What to work on:
Set down the entries once more, exactly as they are written.

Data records

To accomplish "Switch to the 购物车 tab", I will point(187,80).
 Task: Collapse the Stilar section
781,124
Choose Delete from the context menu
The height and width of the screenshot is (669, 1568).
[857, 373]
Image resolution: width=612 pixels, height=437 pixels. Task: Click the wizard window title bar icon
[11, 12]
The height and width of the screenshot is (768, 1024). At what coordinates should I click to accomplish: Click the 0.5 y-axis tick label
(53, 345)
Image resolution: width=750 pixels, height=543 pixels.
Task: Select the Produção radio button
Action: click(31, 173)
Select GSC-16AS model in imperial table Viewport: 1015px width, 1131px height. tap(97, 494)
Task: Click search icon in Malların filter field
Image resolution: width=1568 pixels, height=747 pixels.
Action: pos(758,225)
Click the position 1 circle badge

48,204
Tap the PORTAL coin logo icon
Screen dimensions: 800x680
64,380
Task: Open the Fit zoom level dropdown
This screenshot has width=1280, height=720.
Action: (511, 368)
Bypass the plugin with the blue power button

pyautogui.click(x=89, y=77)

Output for this task:
To accomplish "Switch to the 购物车 tab", I will point(187,80).
 Task: Collapse the Stilar section
781,124
Choose Delete from the context menu
The height and width of the screenshot is (669, 1568).
[857, 373]
Image resolution: width=612 pixels, height=437 pixels. Task: Click the wizard window title bar icon
[11, 12]
The height and width of the screenshot is (768, 1024). At what coordinates should I click to accomplish: Click the 0.5 y-axis tick label
(53, 345)
Image resolution: width=750 pixels, height=543 pixels.
Task: Select the Produção radio button
Action: click(31, 173)
Select GSC-16AS model in imperial table Viewport: 1015px width, 1131px height. tap(97, 494)
Task: Click search icon in Malların filter field
Image resolution: width=1568 pixels, height=747 pixels.
Action: pos(758,225)
Click the position 1 circle badge

48,204
Tap the PORTAL coin logo icon
Screen dimensions: 800x680
64,380
Task: Open the Fit zoom level dropdown
This screenshot has width=1280, height=720.
Action: (511, 368)
Bypass the plugin with the blue power button

pyautogui.click(x=89, y=77)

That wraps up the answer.